The child stirred, a spastic jerk of his leg, and kicked off the covers. He was wearing pajamas that resembled hospital scrubs. Succumbing to the force of the pull, Tom found himself moving closer.
The fear was still there but manageable as he gazed down from the foot of the little bed at the sleeping boy. Tom resisted the urge to cover the exposed child back up again with the blanket.
Who are you? Tom wondered, staring down at him. And why are you in this dark place inside my mind?
As if answering his question, the child languidly rolled over on the bed, and Tom suddenly knew the answer.
It’s me. This child is me.
Even though she had saved his life, Tyler Garrett was getting a little tired of Madison Fitzgerald and her foolishness.
“I’m gonna ask you again,” he said, applying a certain amount of pressure to his grip on her upper arm to show he meant business. “Where did you put my canister?”
She started to wince in pain but then fought it back, looking defiantly into his eyes. “I don’t know. In all the excitement I must have dropped it.”
He fought back the urge to strike her, certain that it wouldn’t do him a bit of good—though it might have provided him with the littlest bit of raw satisfaction.
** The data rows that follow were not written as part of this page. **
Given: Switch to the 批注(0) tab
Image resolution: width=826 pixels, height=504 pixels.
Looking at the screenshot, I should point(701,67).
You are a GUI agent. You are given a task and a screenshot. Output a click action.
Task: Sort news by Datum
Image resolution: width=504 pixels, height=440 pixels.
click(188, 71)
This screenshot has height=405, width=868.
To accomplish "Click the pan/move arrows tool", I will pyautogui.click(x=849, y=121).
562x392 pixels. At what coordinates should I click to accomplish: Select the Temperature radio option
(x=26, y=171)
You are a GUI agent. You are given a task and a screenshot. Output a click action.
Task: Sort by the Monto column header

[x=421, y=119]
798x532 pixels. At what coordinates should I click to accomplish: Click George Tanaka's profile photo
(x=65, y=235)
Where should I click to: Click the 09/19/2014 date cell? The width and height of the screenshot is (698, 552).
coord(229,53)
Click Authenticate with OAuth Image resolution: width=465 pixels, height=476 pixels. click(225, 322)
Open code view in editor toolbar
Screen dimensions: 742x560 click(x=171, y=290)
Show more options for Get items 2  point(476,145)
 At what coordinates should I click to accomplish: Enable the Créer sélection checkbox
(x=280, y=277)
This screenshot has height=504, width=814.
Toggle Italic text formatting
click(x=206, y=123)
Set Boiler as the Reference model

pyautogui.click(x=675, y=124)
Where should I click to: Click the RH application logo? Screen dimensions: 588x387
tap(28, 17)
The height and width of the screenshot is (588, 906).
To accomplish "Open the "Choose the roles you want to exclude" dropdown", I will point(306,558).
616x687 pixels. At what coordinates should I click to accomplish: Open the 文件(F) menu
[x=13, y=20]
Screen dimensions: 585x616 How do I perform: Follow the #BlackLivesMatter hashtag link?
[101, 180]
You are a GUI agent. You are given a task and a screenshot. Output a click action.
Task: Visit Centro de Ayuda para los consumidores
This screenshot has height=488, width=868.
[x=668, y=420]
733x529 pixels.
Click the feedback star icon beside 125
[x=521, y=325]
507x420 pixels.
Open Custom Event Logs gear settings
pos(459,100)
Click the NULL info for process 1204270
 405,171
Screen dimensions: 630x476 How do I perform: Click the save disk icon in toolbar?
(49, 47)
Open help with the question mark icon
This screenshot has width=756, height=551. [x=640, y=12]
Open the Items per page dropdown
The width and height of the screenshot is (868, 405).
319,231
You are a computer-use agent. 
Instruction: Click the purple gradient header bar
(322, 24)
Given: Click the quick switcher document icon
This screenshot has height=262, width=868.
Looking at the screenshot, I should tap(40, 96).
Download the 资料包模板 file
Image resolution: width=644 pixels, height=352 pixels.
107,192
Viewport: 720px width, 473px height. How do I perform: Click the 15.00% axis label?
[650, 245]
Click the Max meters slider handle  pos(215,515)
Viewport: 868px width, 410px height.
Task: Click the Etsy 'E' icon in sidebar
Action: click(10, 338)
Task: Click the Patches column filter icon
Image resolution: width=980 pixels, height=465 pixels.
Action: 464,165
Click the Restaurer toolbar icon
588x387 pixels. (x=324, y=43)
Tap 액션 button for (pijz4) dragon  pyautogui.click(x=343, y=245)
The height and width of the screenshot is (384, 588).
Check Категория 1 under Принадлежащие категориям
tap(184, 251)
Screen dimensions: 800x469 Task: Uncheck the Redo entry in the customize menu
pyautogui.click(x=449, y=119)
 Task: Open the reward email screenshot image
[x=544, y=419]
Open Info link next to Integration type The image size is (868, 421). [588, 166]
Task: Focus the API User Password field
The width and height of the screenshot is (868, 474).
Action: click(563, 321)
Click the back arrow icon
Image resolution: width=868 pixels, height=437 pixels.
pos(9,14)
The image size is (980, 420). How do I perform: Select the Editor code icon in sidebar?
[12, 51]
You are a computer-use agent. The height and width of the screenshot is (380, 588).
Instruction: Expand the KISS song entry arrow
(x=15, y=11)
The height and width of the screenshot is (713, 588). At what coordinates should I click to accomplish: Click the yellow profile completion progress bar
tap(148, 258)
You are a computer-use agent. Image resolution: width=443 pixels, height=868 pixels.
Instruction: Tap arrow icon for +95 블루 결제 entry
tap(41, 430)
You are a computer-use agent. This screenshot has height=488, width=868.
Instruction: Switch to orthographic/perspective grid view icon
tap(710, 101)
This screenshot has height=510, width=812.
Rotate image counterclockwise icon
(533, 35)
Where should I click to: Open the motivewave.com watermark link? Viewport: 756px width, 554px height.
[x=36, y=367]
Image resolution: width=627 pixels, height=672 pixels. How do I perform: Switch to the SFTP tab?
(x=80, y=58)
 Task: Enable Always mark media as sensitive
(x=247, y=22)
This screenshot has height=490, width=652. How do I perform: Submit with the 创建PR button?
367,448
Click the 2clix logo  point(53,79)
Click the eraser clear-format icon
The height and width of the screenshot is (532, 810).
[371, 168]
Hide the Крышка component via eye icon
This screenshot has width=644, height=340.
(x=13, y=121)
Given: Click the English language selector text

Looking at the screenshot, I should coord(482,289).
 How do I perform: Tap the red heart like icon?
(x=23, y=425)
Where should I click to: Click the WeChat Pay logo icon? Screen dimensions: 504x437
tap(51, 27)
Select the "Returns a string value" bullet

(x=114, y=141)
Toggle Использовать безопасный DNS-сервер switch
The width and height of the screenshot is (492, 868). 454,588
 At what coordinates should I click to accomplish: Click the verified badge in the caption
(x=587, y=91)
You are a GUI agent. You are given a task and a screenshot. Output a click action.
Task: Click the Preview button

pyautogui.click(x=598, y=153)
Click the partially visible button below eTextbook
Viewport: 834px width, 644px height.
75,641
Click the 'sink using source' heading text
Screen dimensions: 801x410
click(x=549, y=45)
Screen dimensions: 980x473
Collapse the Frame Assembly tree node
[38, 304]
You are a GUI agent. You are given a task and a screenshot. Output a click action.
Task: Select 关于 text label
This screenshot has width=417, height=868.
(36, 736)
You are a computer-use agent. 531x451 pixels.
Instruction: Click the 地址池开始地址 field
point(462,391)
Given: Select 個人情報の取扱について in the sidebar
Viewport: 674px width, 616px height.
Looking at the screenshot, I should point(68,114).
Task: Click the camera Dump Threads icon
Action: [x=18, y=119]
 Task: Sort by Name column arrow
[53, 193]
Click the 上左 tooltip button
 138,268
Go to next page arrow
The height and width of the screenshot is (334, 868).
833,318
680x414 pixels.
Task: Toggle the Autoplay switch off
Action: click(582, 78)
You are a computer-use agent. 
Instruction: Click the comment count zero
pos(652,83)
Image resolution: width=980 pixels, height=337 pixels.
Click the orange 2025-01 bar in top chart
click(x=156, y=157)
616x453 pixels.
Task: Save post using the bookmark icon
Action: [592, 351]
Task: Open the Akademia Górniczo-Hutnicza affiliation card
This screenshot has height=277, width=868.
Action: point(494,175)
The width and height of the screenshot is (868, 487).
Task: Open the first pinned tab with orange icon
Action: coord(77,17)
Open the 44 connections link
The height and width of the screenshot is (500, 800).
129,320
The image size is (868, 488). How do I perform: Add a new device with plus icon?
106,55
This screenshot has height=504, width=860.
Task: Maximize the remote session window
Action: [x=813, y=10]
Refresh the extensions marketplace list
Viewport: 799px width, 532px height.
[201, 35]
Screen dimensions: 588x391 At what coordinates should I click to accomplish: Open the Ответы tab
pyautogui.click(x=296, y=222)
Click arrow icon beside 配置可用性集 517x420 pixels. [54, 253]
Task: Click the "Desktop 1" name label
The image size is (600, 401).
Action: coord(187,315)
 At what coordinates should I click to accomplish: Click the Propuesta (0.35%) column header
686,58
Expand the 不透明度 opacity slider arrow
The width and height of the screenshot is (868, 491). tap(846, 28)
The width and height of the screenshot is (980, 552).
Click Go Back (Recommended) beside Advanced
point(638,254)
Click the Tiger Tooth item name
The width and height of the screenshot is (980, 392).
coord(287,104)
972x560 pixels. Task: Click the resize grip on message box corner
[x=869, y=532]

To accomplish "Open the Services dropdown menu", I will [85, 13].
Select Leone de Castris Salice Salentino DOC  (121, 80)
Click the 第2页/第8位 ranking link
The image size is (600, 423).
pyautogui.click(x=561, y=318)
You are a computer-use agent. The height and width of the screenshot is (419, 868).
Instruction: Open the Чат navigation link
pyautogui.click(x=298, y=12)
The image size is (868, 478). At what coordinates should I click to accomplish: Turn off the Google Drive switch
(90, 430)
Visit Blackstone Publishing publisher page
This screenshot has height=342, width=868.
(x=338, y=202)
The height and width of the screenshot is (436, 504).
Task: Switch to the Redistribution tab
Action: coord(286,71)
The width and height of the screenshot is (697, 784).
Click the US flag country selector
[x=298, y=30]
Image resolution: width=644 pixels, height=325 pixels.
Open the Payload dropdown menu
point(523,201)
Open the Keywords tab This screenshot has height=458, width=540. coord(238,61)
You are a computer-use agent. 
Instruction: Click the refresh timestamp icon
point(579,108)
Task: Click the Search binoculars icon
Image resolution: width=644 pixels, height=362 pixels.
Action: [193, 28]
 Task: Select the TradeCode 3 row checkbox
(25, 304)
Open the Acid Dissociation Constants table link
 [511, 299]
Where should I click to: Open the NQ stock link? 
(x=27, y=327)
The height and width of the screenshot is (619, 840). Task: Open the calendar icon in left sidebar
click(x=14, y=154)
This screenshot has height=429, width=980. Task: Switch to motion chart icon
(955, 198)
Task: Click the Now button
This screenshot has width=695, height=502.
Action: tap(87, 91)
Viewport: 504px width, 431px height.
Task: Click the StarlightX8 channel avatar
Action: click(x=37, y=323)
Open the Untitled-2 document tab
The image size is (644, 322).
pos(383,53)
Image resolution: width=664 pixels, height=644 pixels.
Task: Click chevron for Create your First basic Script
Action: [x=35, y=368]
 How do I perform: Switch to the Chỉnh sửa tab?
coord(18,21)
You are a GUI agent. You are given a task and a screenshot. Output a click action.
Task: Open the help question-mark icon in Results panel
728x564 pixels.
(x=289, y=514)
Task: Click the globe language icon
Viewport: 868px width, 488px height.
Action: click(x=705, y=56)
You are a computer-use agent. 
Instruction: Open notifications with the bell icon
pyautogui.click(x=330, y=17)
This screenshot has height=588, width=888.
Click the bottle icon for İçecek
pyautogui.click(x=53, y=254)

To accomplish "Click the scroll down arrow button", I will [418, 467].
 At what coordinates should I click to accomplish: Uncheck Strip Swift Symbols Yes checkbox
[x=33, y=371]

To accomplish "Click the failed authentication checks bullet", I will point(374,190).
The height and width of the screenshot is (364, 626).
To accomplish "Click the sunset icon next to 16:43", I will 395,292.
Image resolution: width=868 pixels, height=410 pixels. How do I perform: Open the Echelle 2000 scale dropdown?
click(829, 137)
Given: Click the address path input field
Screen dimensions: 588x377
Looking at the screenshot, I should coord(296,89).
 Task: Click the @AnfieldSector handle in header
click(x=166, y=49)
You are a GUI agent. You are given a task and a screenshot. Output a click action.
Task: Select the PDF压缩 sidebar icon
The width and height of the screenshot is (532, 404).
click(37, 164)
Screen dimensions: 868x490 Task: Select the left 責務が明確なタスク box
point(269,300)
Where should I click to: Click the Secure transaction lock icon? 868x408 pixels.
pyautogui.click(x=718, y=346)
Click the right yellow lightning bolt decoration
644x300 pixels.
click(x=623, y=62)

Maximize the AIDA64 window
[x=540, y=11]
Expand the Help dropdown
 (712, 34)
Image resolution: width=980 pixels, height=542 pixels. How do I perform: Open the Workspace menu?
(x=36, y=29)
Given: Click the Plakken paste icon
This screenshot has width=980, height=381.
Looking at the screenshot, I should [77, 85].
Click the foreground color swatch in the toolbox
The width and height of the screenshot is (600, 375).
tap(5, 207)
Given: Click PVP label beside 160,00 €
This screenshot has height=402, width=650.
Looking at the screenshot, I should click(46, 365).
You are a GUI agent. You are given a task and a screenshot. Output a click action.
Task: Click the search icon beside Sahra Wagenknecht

But then he noticed the way she was standing; there was a certain stiffness to her posture that he hadn’t noticed before.
“Damn, girl,” he said, smiling at her display of courage. Tyler lunged at her, and she threw herself back against the corridor wall.
“Careful,” he cooed, reaching behind her and down into the back of her low-cut jeans. “Wouldn’t want to have an accident.”
He pulled the small canister from the back of her pants, pushing her away as she tried to fight him for it. “You almost had me convinced that you’d hidden it,” he said, admiring his prize, relieved that it was back in his possession.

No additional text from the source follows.